Maybe I should be more skeptical of Picard going back to TNG nostalgia over and over, but it works. They don’t feel like cheap nostalgia plays. They’re always motivated by the story, and they move it forward. These aren’t mere cameos, they are full, necessary components of Picard’s journey. It helps that Patrick Stewart and Jonathan Frakes haven’t lost a step in the years since we’ve seen them on screen together. They have that same easy friendship that’s always been there. Picard and Riker are both much older than when we last saw them. Riker is a retired family man making pizza in his backyard. Still though, even when they’re not fighting space battles, they compliment and bring out the best in each other.
They need to. Soji still doesn’t trust this whole situation.
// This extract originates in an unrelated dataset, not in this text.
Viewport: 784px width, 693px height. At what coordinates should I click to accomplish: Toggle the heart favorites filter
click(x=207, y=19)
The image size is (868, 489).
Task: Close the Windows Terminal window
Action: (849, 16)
She just got done with one guy pretending to love her to gain her trust, so she’s not ready to open up to this crazy old man who whisked her across the galaxy. The fact that everyone’s nice to her doesn’t help either. It just makes her more suspicious. Picard doesn’t handle it well. He thinks her concerns are ridiculous and lets it show. It’s only after Troi tells him what she’s going through that he takes a different approach. I do wish we’d seen more of how Picard gains Soji’s trust here. By the end, he doesn’t have it completely, but Riker and Troi’s daughter convinces her to open up a little. I feel like we could have used more character growth here. Picard has never been good with children. That was one of his defining characteristics in TNG. But Riker points out that he’s essentially dealing with a teenager now. He has to learn. Picard agrees, I just wish we saw a little more action on his part this episode.
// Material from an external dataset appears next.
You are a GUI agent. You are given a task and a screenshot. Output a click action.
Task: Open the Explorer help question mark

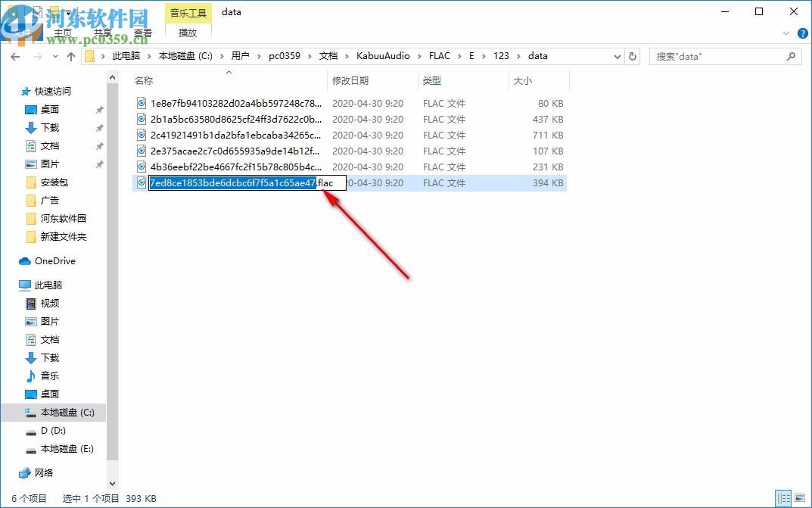pyautogui.click(x=803, y=33)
This week’s Picard was decidedly slower than last week’s action-packed episode. That’s OK though. After the stress of the Borg cube, both we and Picard needed a breather. It wasn’t completely devoid of action, though. Besides all the intrigue with Jurati, we caught up with Elnor on the Borg cube. Things didn’t turn out very well there after Hugh helped Picard escape. The Romulan Tal Shiar came in and started killing reclaimed Borg to try and get Hugh to talk. She leaves Hugh alive because he’s protected by the Federation. That is until they find him plotting to use the Queen’s chamber against the Romulans. That is a treaty violation, and allows Narissa to kill Hugh while fighting with Elnor. I guess single-episode TNG characters are this series’ red shirts.
Between the action, and the genuine, heartwarming connection between Picard and his old first officer, Star Trek: Picard turned in another strong episode. It took a while, but this series has become a worthy sequel to the TNG movies. It looks like the breather is over, though. This episode ended with Elnor getting inside the queen’s chamber and sending out a distress signal. We’re in for a big Romulan space battle next week.
Star Trek: Picard streams Thursdays on CBS All Access.